Ключевые слово: музыка, классическая парадигма, неклассическая парадигма, музыкальный постмодернизм.
Понимание процессов, происходящих в современной музыкальной культуре, возможно лишь в том случае, если видение актуальных метаморфоз музыкального творчества сочетается с осведомленностью в традиции, с осмыслением непреходящих фундаментальных оснований, на которых строится целостная история художественного опыта. Говоря о радикальных экспериментах в современном искусстве, Г. Га-дамер в работе «Актуальность прекрасного» утверждает, что «размышлять на эту тему можно только тогда, когда единым горизонтом охвачено как великое искусство прошлого, художественная традиция, так и искусство современности - и не только противостоящее традиции, но и само черпающее в ней энергию» [1, с. 273].
Искусство, вовлеченное в глобальный эксперимент по созданию новой картины мира, демонстрирует сегодня реальную вездесущность, способность к небывалым экспериментам, граничащую с вседозволенностью. В сферу художественных интуиций вовлекается все, что чувственно постигаемо, без пределов и границ. Глубокие потрясения в пространстве искусства создают «устойчивое ощущение, что буквально на наших глазах происходит ревизия его онтологических оснований» [2, с. 115], отрицание тех принципов и механизмов, на основе которых формировалась его традиционная история.

________________

### Задания
(1) Перепишите без изменений часть исходного фрагмента от слов «Искусство, вовлеченное в» до слов «его традиционная история.».
(2) Перечислите все ключевые слова, указанные в самом начале исходного фрагмента.

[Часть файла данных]

________________

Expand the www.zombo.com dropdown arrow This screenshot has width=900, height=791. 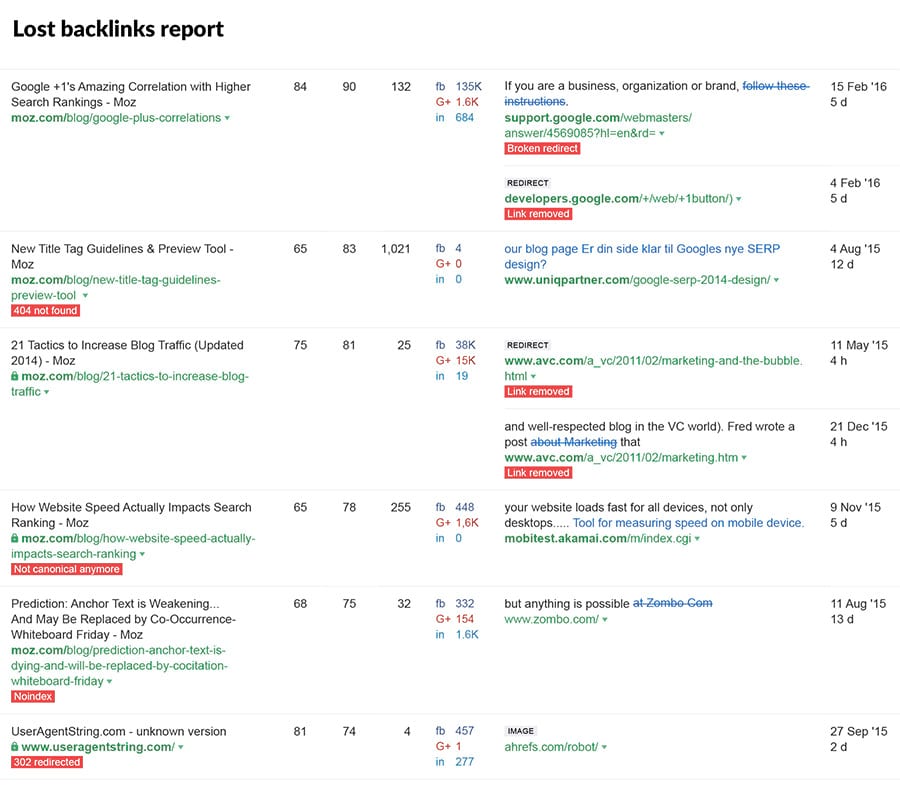coord(605,620)
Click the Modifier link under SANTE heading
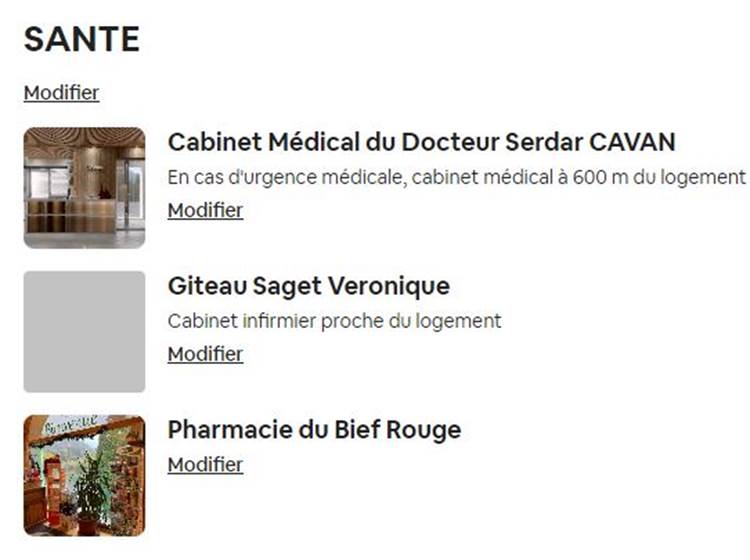 coord(62,93)
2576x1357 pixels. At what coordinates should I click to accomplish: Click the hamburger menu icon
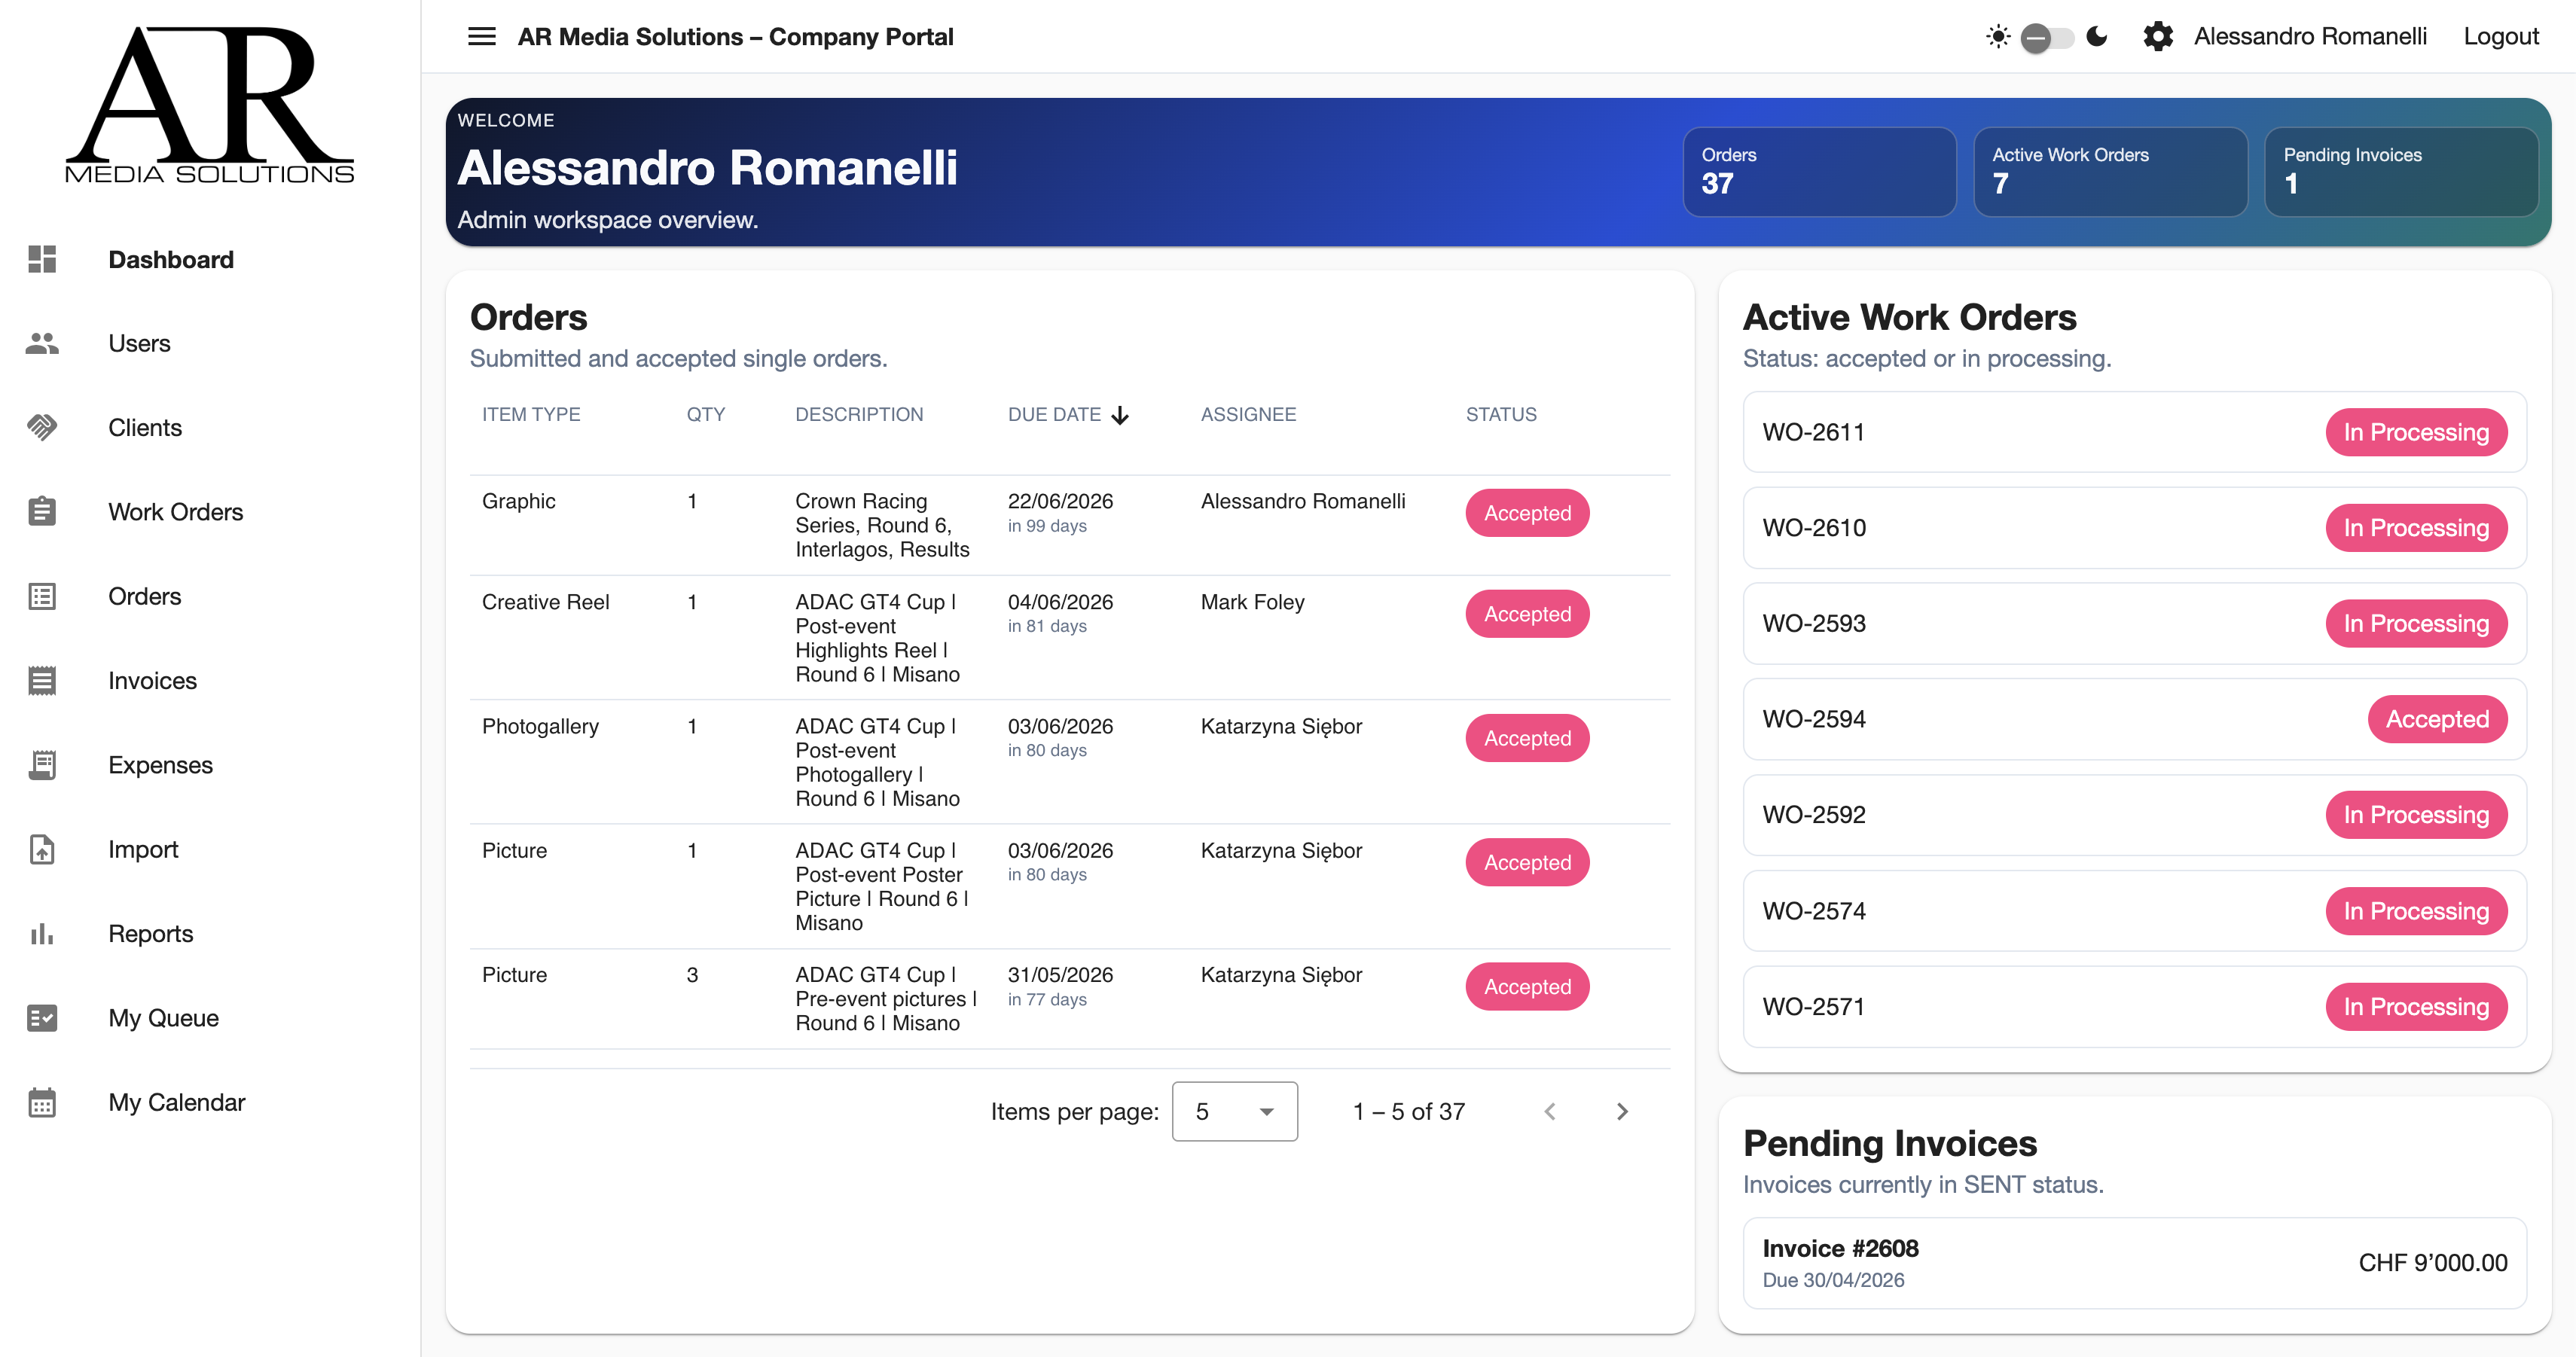[481, 37]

________________

### Ответы к заданиям
(1)
Искусство, вовлеченное в глобальный эксперимент по созданию новой картины мира, демонстрирует сегодня реальную вездесущность, способность к небывалым экспериментам, граничащую с вседозволенностью. В сферу художественных интуиций вовлекается все, что чувственно постигаемо, без пределов и границ. Глубокие потрясения в пространстве искусства создают «устойчивое ощущение, что буквально на наших глазах происходит ревизия его онтологических оснований» [2, с. 115], отрицание тех принципов и механизмов, на основе которых формировалась его традиционная история.

(2) музыка, классическая парадигма, неклассическая парадигма, музыкальный постмодернизм